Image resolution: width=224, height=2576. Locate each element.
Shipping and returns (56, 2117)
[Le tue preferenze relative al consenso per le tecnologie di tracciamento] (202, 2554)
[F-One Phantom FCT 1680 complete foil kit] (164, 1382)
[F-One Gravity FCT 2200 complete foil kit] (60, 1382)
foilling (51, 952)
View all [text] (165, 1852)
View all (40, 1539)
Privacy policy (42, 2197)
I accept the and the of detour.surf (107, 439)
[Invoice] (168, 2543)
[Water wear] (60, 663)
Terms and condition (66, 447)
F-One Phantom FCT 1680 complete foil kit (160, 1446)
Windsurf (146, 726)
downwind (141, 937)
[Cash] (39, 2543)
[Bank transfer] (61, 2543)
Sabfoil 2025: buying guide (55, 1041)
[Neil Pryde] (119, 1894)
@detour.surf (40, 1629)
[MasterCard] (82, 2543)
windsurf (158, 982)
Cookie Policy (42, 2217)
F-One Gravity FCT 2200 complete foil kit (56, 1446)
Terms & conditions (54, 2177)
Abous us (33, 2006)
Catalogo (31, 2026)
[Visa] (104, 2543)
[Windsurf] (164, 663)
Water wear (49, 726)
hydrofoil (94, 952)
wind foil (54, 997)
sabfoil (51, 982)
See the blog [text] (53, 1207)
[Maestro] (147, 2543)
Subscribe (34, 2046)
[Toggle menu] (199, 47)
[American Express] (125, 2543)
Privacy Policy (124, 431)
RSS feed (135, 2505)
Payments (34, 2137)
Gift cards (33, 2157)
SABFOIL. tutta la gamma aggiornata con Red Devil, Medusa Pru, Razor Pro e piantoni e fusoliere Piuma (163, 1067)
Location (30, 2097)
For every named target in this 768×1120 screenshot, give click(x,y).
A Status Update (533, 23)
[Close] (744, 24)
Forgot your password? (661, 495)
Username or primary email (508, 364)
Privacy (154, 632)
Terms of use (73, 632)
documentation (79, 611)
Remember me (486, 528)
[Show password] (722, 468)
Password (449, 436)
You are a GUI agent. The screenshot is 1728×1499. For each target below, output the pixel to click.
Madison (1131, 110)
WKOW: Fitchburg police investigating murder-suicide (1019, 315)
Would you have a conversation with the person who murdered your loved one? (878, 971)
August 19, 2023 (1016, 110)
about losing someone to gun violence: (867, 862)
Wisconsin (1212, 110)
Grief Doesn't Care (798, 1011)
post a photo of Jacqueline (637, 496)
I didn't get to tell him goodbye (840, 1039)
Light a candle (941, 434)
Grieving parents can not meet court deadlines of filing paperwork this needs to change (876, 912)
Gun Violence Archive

→ Work order:
Give the number of lines in the data that contain the word "Gravity", and add no other text.

→ Exercise solution:
2